Después de que logré completar mi arreglo, Kasuya-sensei ofreció tres puntos de consejo para mejorarlo:

1. Bajar la acacia mimosa

Esto crea un amplio espacio negativo, destacando la presencia de las tres ramas principales. También resuelve cualquier aglomeración de las ramas subordinadas, resultando en una impresión limpia y aireada.

2. Recortar la gerbera que sirve como una de las ramas secundarias

Este ajuste refuerza la apariencia desde el frente, que es el aspecto más importante del Kihon Risshin-kei.

3. Detrás del shin, la rama más larga de forsitia, insertar otra pequeña rama de forsitia

Inclinada firmemente como rama secundaria, la forsitia realza la profundidad y expansión espacial en la parte posterior del arreglo.

"Se ve maravilloso, especialmente para tu primer ikebana", Kasuya-sensei dijo, después de hacer algunos ajustes finales. Esto, por supuesto, solo fue posible gracias a su guía precisa y cuidadosa.
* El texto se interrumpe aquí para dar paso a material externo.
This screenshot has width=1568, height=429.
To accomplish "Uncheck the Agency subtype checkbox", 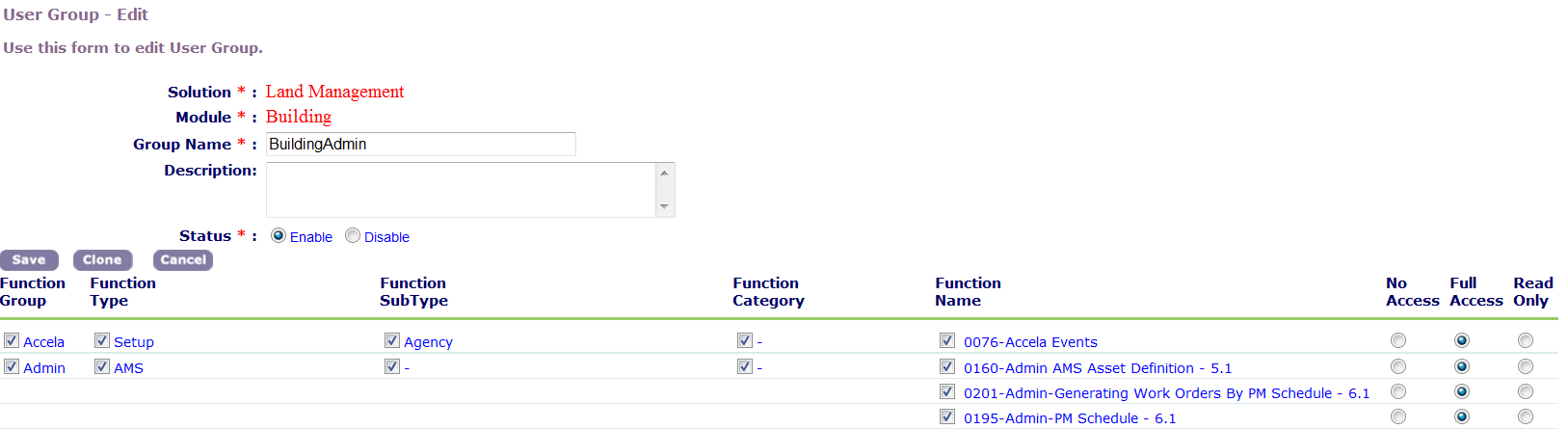I will [x=392, y=341].
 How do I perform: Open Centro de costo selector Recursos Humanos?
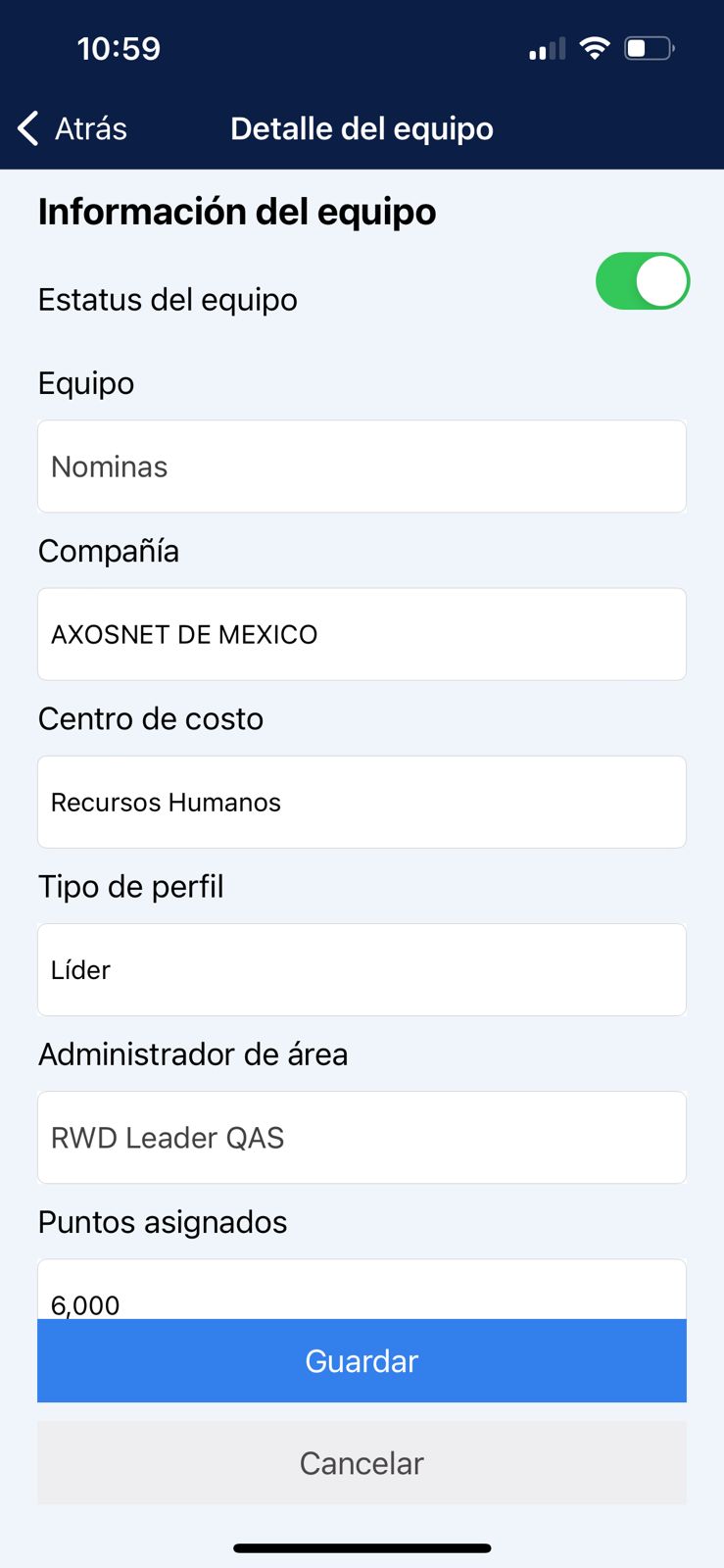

El ikebana no fue de ninguna manera fácil, pero para alguien como yo que siempre ha amado las plantas, fue una experiencia puramente agradable y gratificante. Al final de la lección, había descubierto sutilezas en el arte del ikebana, y con cada nueva comprensión, mi apreciación y fascinación por Sogetsu-ryu crecieron aún más profundamente.

¿Qué significa verdaderamente que en el ikebana, las flores se conviertan en ti? Es, por supuesto, imposible comprender completamente este concepto a través de una sola experiencia, pero siento que vislumbré algo de ello a través de lo que Kasuya-sensei compartió durante la lección.

En palabras de Kasuya-sensei: "El ikebana comienza con observar de cerca las plantas, como si estuviéramos teniendo una conversación con ellas, y pensar en cómo sacar a relucir todo su encanto. Al mismo tiempo, es importante considerar qué tipo de arreglo se adapta al espacio y qué experiencia queremos que tengan los espectadores cuando lo vean. Al agregar creativamente nuestras intenciones a las plantas, podemos hacer que las flores reflejen a quien las arregla. Quizás esto, también, es lo que significa que las flores 'se conviertan en ti'".

Esto muestra que el ikebana es más que simplemente autoexpresión para la propia satisfacción.

En retrospectiva, recordé que el ikebana comienza con el simple acto de verter agua en el recipiente. Antes de arreglar, es costumbre cortar los extremos de las ramas y tallos mientras están sumergidos, asegurando que las plantas puedan absorber completamente el agua una vez colocadas.

La palabra ike en ikebana significa "dar vida" y sin un profundo respeto por la vida de las plantas, el ikebana no puede realmente tomar forma. Esta comprensión continúa conmigo, incluso mucho después de que concluyó el taller.